Starting at the first line of the entries below, restate each line exactly until you reach the line with "Task: Open the Terminal menu in menu bar", and print that one too. Leave the pictures out and stop there.
--- --- ---
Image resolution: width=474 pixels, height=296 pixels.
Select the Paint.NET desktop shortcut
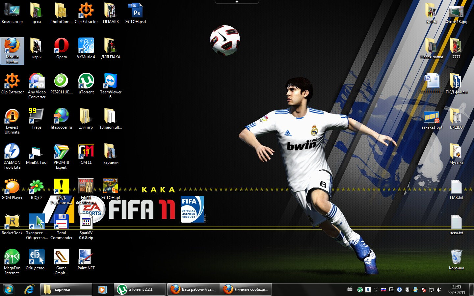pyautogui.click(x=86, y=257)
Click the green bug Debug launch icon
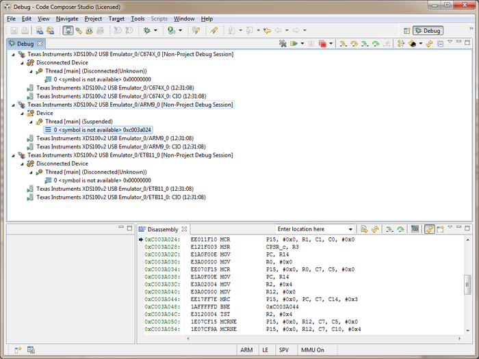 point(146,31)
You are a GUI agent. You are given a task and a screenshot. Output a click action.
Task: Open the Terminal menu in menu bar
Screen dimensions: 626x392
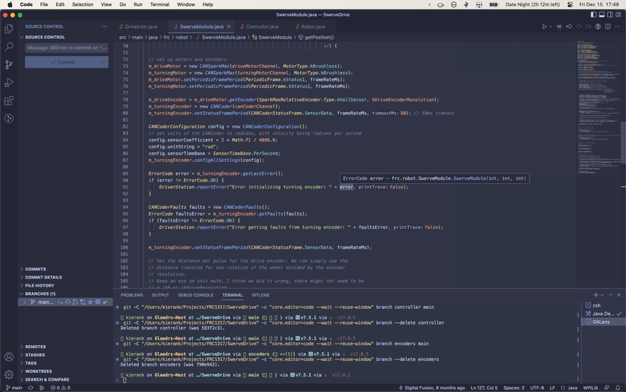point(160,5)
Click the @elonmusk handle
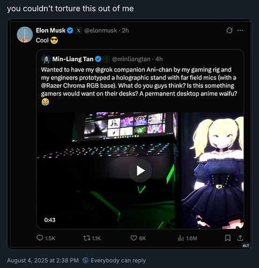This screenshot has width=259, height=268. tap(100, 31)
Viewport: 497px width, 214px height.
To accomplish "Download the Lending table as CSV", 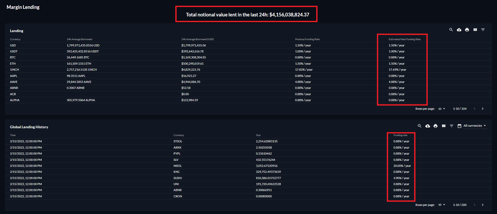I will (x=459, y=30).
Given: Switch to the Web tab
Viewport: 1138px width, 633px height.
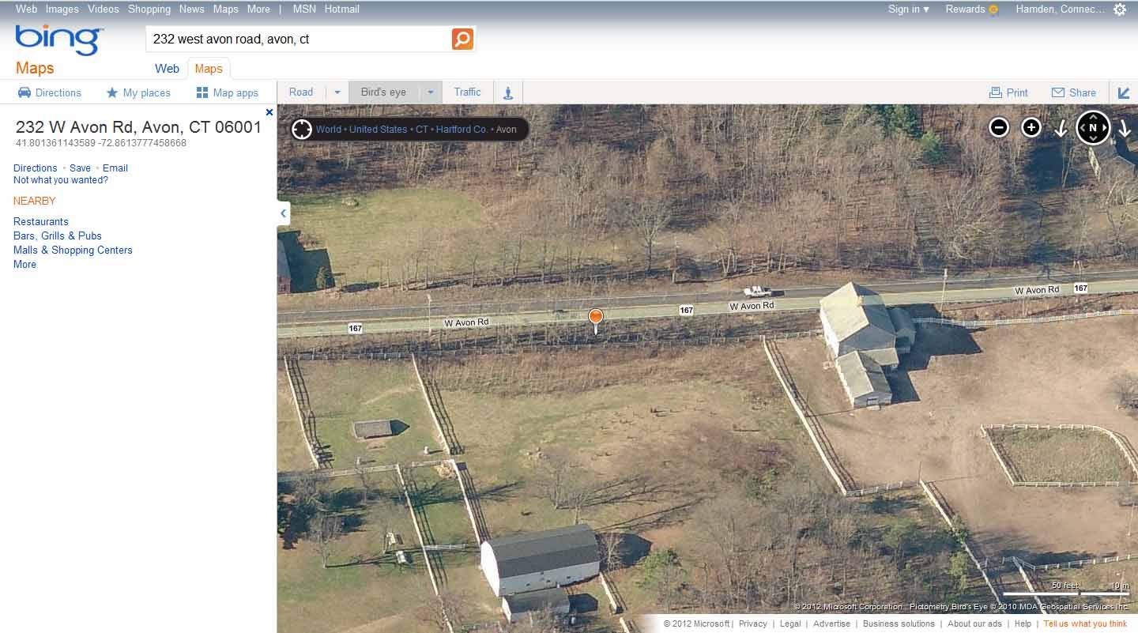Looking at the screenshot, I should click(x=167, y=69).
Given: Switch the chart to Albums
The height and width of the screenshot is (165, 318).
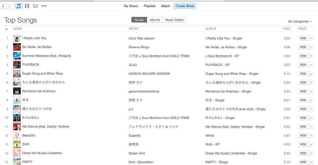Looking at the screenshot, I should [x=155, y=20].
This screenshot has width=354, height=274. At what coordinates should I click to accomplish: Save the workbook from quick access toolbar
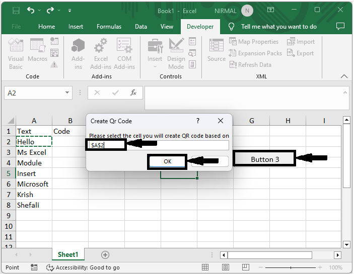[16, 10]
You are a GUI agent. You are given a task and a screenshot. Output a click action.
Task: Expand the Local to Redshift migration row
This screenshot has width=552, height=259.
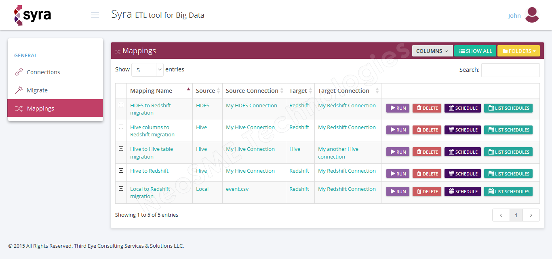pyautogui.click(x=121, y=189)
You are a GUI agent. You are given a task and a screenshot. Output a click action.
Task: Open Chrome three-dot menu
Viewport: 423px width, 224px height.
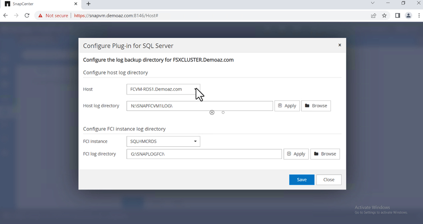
--- --- ---
• **ANSWER TO THE PROBLEM**:
Image resolution: width=474 pixels, height=296 pixels.
Select the Paint.NET desktop shortcut
pyautogui.click(x=86, y=257)
Click the green bug Debug launch icon
 point(146,31)
You are a GUI agent. You are given a task and a screenshot. Output a click action.
Task: Open the Terminal menu in menu bar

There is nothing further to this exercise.